PERUBAHAN FAAL PARU :
Kelainan fungsi paru yang terjadi pada pasien bronkiektasis sangat bervariasi dan tingkatan beratnya tergantung pada luasnya kerusakan parenkim paru dan seberapa jauh beratnya komplikasi yang telah terjadi. Akibatnya dapat dijumpai pasien bronkiektasis ringan tanpa kelainan fungsi paru atau hanya kelainan ringan saja, bronkiektasis sedang dengan kelainan fungsi paru derajat sedang dan bronkiektasis berat dengan kelainan fungsi paru berat.
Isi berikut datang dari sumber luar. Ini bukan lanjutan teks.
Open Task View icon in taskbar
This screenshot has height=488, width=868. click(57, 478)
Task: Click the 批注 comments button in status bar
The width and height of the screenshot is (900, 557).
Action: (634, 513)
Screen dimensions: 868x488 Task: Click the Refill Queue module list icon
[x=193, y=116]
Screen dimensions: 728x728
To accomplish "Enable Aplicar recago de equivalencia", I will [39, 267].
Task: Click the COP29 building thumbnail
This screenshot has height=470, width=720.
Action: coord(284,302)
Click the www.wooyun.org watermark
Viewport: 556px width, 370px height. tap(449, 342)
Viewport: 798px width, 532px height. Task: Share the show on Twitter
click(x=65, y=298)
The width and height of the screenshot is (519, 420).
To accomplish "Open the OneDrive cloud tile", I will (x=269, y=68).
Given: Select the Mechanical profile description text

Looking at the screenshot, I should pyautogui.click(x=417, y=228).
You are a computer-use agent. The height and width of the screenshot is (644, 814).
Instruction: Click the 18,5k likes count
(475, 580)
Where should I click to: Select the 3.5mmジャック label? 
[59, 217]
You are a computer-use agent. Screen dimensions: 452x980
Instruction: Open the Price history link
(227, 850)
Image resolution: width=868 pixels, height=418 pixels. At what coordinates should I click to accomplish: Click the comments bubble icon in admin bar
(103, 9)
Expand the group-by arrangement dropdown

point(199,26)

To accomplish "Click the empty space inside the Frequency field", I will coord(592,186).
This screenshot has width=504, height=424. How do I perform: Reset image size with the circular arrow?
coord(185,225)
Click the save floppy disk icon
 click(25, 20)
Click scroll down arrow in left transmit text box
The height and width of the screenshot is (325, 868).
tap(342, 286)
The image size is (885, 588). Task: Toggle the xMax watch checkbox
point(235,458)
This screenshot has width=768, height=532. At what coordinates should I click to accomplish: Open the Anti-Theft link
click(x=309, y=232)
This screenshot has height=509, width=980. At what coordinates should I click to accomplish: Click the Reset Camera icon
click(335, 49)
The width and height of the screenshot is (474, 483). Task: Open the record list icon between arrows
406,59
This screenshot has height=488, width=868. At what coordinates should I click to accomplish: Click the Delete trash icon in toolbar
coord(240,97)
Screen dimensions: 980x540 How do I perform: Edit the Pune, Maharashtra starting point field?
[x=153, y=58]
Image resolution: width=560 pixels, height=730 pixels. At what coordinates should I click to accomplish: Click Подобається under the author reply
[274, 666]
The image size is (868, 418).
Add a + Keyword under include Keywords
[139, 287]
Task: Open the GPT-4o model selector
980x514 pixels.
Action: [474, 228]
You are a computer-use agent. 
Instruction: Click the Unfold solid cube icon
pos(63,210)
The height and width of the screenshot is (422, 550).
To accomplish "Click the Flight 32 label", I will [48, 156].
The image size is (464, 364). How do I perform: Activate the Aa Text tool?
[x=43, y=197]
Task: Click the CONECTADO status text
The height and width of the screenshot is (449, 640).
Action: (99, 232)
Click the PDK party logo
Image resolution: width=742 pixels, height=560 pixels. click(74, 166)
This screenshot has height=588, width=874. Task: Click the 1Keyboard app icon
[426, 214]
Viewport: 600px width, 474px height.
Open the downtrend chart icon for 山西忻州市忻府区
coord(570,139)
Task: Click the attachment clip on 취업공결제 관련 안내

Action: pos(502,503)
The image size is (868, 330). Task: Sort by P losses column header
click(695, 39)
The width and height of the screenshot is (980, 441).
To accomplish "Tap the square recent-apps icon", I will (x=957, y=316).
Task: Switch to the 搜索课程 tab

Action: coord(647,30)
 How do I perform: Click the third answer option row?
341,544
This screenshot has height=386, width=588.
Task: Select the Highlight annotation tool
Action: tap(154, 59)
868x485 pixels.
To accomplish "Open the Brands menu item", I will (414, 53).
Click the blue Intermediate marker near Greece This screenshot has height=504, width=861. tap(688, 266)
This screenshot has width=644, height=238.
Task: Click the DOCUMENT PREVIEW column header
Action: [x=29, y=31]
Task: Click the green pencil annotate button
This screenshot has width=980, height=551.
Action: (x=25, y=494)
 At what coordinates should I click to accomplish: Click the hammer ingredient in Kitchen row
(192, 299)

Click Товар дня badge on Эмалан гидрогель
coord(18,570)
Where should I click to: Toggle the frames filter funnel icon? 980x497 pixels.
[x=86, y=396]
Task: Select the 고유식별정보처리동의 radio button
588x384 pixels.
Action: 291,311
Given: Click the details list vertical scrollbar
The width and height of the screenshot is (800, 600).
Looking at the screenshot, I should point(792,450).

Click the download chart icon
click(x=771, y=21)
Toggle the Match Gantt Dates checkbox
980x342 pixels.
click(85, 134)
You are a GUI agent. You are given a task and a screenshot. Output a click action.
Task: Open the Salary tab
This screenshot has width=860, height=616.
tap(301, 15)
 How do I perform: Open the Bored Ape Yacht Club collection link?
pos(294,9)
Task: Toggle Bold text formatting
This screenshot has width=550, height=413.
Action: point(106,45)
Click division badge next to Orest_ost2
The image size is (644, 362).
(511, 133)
Selain itu perlu dinyatakan bahwa kelainan fungsi paru (faal ventilasi) yang terjadi selain jenisnya tidak sama (artinya bisa tipe obstruktif, restriktif atau campuran), jenis kelainannya juga tidak khas tergantung pada macam kerusakan jaringan paru yang terjadi, sehingga pengaruhnya pada fungsi paru dapat berbeda-beda.
II.6. GAMBARAN KLINIS :
Gejala dan tanda klinis yang timbul pada pasien bronkiektasis tergantung pada luas dan beratnya penyakit, lokasi kelainannya dan ada atau tidak adanya komplikasi lanjut. Ciri khas penyakit ini adalah adanya batuk kronik disertai produksi sputum, adanya hemoptisis dan pneumonia berulang. Gejala dan tanda klinis tersebut dapat demikian hebat pada penyakit yang berat, dan dapat tidak nyata atau tanpa gejala pada penyakit yang ringan.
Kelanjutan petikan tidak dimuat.